REQUEST 1 | Render the entries from the line containing "Given: Click the blue Start Instance button" through the line containing "(x=135, y=64)", inclusive, as a Markdown table with the columns Row and Line, numbering each row and leaving out blank lines.

0
votes

I am in process of migrating some of my MapReduce code from Hadoop 1.0 to Hadoop 2.0. I started with the simple WordCount job. I added the following jars to my build path and removed the corresponding Hadoop 1.0 jars.

  • hadoop-mapreduce-client-app-2.7.1.jar
  • hadoop-mapreduce-client-common-2.7.1.jar
  • hadoop-mapreduce-client-core-2.7.1.jar
  • hadoop-mapreduce-client-core-2.7.1.jar
  • hadoop-mapreduce-client-hs-2.7.1.jar
  • hadoop-mapreduce-client-hs-plugins-2.7.1.jar
  • hadoop-mapreduce-client-jobclient-2.7.1-tests.jar
  • hadoop-mapreduce-client-jobclient-2.7.1.jar
  • hadoop-mapreduce-client-shuffle-2.7.1.jar

I retained the simple WordCount class with the following client definition.

JobConf conf = new JobConf(new Configuration(), WordCount.class);
conf.setJobName("WordCount");

conf.setOutputKeyClass(Text.class);
conf.setOutputValueClass(IntWritable.class);

conf.setMapperClass(WordCountMap.class);
//conf.setCombinerClass(Reduce.class);
conf.setReducerClass(WordCountReduce.class);

conf.setInputFormat(TextInputFormat.class);
conf.setOutputFormat(TextOutputFormat.class);

FileInputFormat.setInputPaths(conf, new Path(params.getInput()));
FileOutputFormat.setOutputPath(conf, new Path(params.getOutput()));

JobClient.runJob(conf);

I am getting the following error when instantiating JobConf.

REQUEST 2 | In the Hadoop migration post, which job did the poster start with?

EXTRACTED RECORDS |
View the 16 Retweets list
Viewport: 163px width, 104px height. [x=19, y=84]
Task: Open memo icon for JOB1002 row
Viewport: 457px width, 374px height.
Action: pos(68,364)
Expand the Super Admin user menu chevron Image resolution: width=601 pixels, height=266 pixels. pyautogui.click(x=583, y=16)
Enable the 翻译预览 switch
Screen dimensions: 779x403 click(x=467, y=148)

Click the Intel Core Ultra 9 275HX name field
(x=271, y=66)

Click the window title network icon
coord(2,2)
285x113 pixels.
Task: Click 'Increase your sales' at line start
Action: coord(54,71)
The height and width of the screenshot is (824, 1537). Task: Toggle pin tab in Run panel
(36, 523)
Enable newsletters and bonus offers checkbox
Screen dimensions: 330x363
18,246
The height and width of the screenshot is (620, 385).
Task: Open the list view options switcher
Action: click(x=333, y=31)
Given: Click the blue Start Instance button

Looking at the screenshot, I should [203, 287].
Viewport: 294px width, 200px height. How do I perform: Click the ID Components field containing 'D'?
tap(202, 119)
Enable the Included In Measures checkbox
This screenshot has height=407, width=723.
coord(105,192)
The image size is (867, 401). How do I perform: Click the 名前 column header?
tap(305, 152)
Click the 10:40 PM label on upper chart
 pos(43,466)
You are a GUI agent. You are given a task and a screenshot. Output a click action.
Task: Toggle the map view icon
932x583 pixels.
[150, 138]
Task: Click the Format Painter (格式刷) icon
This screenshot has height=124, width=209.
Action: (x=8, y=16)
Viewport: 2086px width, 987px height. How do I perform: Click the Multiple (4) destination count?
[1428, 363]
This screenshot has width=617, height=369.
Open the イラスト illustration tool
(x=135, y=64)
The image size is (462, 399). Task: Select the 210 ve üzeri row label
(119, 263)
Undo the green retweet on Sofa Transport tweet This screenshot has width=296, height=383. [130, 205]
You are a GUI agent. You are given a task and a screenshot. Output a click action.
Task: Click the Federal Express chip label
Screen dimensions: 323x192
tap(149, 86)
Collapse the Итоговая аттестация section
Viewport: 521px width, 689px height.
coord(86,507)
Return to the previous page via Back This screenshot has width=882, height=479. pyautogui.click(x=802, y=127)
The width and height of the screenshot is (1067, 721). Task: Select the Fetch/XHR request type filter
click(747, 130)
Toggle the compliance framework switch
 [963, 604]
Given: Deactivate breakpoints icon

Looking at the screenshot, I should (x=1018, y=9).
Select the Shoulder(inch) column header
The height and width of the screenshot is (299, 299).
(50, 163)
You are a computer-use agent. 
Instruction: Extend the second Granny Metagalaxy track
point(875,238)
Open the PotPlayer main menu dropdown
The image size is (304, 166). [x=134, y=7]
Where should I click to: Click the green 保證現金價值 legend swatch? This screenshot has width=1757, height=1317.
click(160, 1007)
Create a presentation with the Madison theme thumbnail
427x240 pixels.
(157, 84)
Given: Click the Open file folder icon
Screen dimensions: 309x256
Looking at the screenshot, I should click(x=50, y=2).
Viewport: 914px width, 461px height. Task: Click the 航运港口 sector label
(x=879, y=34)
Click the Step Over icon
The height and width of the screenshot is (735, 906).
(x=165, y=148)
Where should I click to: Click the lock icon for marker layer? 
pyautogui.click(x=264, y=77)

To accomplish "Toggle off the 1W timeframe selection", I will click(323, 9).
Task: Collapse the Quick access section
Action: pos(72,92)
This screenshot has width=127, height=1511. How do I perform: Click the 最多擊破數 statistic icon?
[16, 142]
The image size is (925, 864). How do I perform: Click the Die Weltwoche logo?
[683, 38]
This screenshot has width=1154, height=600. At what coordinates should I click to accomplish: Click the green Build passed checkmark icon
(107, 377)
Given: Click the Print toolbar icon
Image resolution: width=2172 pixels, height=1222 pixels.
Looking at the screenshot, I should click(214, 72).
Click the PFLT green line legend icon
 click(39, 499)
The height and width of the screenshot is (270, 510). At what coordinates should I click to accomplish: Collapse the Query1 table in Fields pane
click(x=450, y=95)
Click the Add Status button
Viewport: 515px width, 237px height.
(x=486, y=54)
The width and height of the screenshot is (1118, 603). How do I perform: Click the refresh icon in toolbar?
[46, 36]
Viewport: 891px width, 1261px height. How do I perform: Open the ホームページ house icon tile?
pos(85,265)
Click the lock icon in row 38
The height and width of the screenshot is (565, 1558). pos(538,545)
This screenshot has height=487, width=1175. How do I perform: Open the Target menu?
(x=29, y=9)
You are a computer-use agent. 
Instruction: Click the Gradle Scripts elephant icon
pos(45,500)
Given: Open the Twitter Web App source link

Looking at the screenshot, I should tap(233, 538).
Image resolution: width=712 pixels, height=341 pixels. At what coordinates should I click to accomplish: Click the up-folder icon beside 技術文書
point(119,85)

CORRECT ANSWER 1 |
| Row | Line |
|---|---|
| 1 | Given: Click the blue Start Instance button |
| 2 | Looking at the screenshot, I should [203, 287]. |
| 3 | Viewport: 294px width, 200px height. How do I perform: Click the ID Components field containing 'D'? |
| 4 | tap(202, 119) |
| 5 | Enable the Included In Measures checkbox |
| 6 | This screenshot has height=407, width=723. |
| 7 | coord(105,192) |
| 8 | The image size is (867, 401). How do I perform: Click the 名前 column header? |
| 9 | tap(305, 152) |
| 10 | Click the 10:40 PM label on upper chart |
| 11 |  pos(43,466) |
| 12 | You are a GUI agent. You are given a task and a screenshot. Output a click action. |
| 13 | Task: Toggle the map view icon |
| 14 | 932x583 pixels. |
| 15 | [150, 138] |
| 16 | Task: Click the Format Painter (格式刷) icon |
| 17 | This screenshot has height=124, width=209. |
| 18 | Action: (x=8, y=16) |
| 19 | Viewport: 2086px width, 987px height. How do I perform: Click the Multiple (4) destination count? |
| 20 | [1428, 363] |
| 21 | This screenshot has width=617, height=369. |
| 22 | Open the イラスト illustration tool |
| 23 | (x=135, y=64) |

CORRECT ANSWER 2 | The simple WordCount job.